Professional WorkflowExtra· 40 min read

Working with APIs, JSON & CSV

Fetch live data from the web with the requests library, read JSON, and save results to a CSV file.

What you will learn

  • Call a web API with the requests library
  • Parse JSON into Python data
  • Read and write CSV files

What is an API?

An API (Application Programming Interface) is a web address that returns data instead of a web page — built for programs, not people. For example, a weather API returns today’s temperature as data your code can use. You send a request to its URL and it sends back a response, usually in JSON format.

JSON (JavaScript Object Notation) is a simple text format for data that looks almost exactly like Python dictionaries and lists — {"name": "Asha", "age": 22}. That close match is why Python and web APIs work so well together.

Fetch data with requests

The most popular tool for calling APIs is the requests library (install it with pip install requests inside your venv). You give it a URL, it fetches the data, and you turn the response into Python objects with .json().
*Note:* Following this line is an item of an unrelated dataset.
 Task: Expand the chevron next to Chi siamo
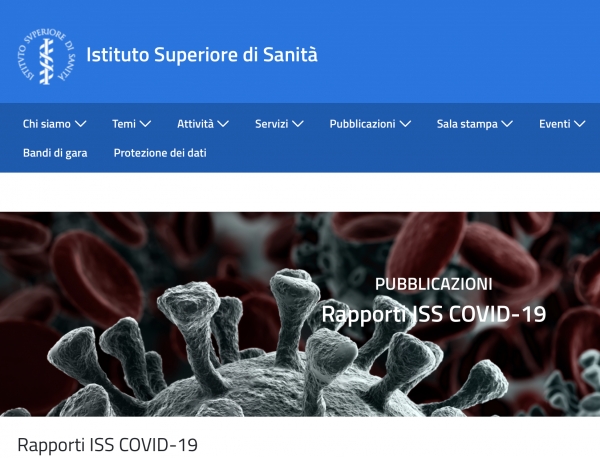point(80,124)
Calling a web API with requests
import requests

response = requests.get("https://api.example.com/users/1")
print(response.status_code)        # 200 means success

data = response.json()             # turn JSON into a Python dict
print(data["name"])

Step by step: requests.get(url) sends a request to the API and returns a response object. response.status_code is a number reporting how it went — 200 means success (you may know 404 for not found). response.json() converts the JSON text into a real Python dictionary, which we then read with data["name"] just like any dict. The API call gives you live data your program can work with.

Note: Output: 200 Asha (The exact data depends on the API you call.)

Watch out: Real network calls can fail — the site may be down or the internet off. Wrap API calls in try/except (you learned this) and check response.status_code before trusting the data.

JSON files: save and load Python data

You can also store data on disk as JSON using the built-in json module. json.dump writes a Python object to a file; json.load reads it back. This is the easiest way to save structured data like a settings file or a saved game.

Saving and loading JSON
import json

user = {"name": "Asha", "age": 22, "skills": ["python", "sql"]}

# write Python -> JSON file
with open("user.json", "w") as f:
    json.dump(user, f)

# read JSON file -> Python
with open("user.json") as f:
    loaded = json.load(f)
print(loaded["skills"])

We start with a normal Python dictionary. json.dump(user, f) converts it to JSON text and writes it into user.json. Later, json.load(f) reads that file and rebuilds the exact same dictionary (and its inner list), so loaded["skills"] gives back ['python', 'sql']. JSON lets your data survive between runs and travel between programs.

Note: Output: ['python', 'sql']

CSV files: rows and columns

A CSV (Comma-Separated Values) file stores table-like data — rows and columns, like a spreadsheet. It is the format you will meet constantly in data work. Python’s built-in csv module reads and writes it safely.

Writing and reading a CSV file
import csv

rows = [["Name", "Score"], ["Asha", 95], ["Ravi", 88]]

# write rows to a CSV file
with open("scores.csv", "w", newline="") as f:
    writer = csv.writer(f)
    writer.writerows(rows)

# read it back
with open("scores.csv") as f:
    for row in csv.reader(f):
        print(row)

The rows list holds a header row plus two data rows. csv.writer(f) wraps the file, and .writerows(rows) writes each inner list as one comma-separated line — the file ends up as Name,Score then Asha,95 and so on. To read it back, csv.reader(f) hands us each line as a list of its values, which we print. (The newline="" is the recommended setting that stops blank lines on Windows.)

Note: Output: ['Name', 'Score'] ['Asha', '95'] ['Ravi', '88'] (CSV reads values back as text, so 95 comes back as the string '95'.)

Tip: JSON is best for nested, structured data (objects within objects); CSV is best for flat tables of rows and columns. Knowing both covers the vast majority of everyday data tasks.

Q. What does response.json() do after a requests call?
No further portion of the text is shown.